*Задания:*
A – В какое время проходили репетиции, о которых рассказывается в отрывке о репетициях в МГУ?
B – Перепишите слово в слово часть отрывка о репетициях в МГУ, начиная со слов «Тогда я впервые» и продолжая до слов «преданы своему Маэстро.».
C – Изложите содержание отрывка о репетициях в МГУ в трех предложениях.

*Избранный отрывок:*
Тогда я впервые вошла в здание МГУ, корпус «В», шестнадцатый этаж. Там мы жили две недели, пока шли репетиции. Время на них нам выделили почему-то ночное: с половины девятого до половины одиннадцатого; это сразу окрасило всю поездку несколько воспаленным весельем заговорщиков. В один день все почувствовали себя бывалыми, заматерелыми, видавшими виды гастролерами, что проводят все ночи без сна, служа святому искусству, Бахусу и Венере, царя в голове не имеют, но без ума любят музыку и так же преданы своему Маэстро.
Кажется, МАУ (IAU) впервые праздновала свой юбилей в Москве и вообще в России. Страна призвала для заключительного праздничного концерта своих лучших студентов, аспирантов и преподавателей, самостоятельно осваивающих все виды художества, включая балет, пантомиму, скрипичную игру, фольклор, etc., etc. Из осторожности почти все гигантские самодеятельные коллективы были подкреплены, и так – таки, знаете, нешуточно подкреплены исполнителями-профессионалами. Но не мы! Среди нас не было никого с консерваторией за плечами и лишь два – три человека с училищем. На конкурс надо было представить десять вещей. Отбирали две.

*Данные для анализа:*

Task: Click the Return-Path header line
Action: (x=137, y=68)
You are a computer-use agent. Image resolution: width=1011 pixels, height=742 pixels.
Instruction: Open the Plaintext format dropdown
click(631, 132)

...

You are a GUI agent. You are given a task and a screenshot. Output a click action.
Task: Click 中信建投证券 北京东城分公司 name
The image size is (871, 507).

---

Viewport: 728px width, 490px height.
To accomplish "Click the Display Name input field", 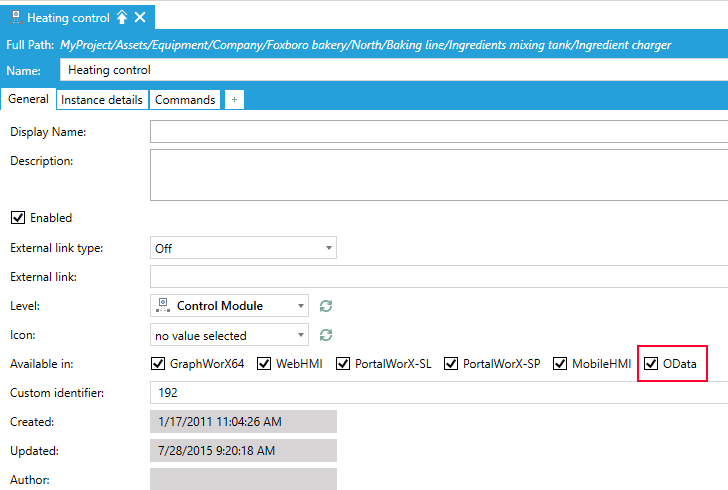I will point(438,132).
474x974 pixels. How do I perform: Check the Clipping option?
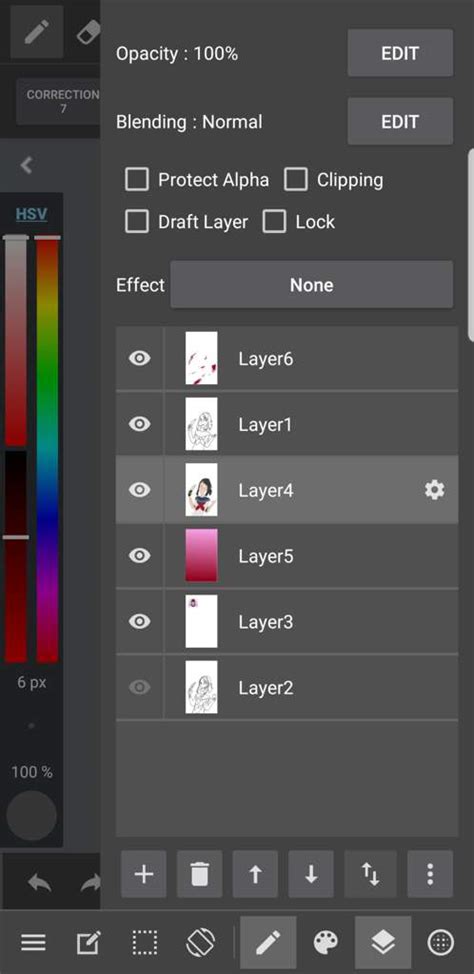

*Ответы к заданиям:*
A – С половины девятого до половины одиннадцатого.

B –
Тогда я впервые вошла в здание МГУ, корпус «В», шестнадцатый этаж. Там мы жили две недели, пока шли репетиции. Время на них нам выделили почему-то ночное: с половины девятого до половины одиннадцатого; это сразу окрасило всю поездку несколько воспаленным весельем заговорщиков. В один день все почувствовали себя бывалыми, заматерелыми, видавшими виды гастролерами, что проводят все ночи без сна, служа святому искусству, Бахусу и Венере, царя в голове не имеют, но без ума любят музыку и так же преданы своему Маэстро.

C – Рассказчица две недели жила в корпусе «В» здания МГУ, пока в ночное время шли репетиции, и однажды все участники почувствовали себя бывалыми гастролерами, преданными музыке и своему Маэстро. Для заключительного праздничного концерта к юбилею МАУ страна собрала лучших студентов, аспирантов и преподавателей, и почти все большие самодеятельные коллективы были подкреплены профессионалами. В коллективе рассказчицы профессионалов не было, а на конкурс нужно было представить десять вещей, из которых отбирали две.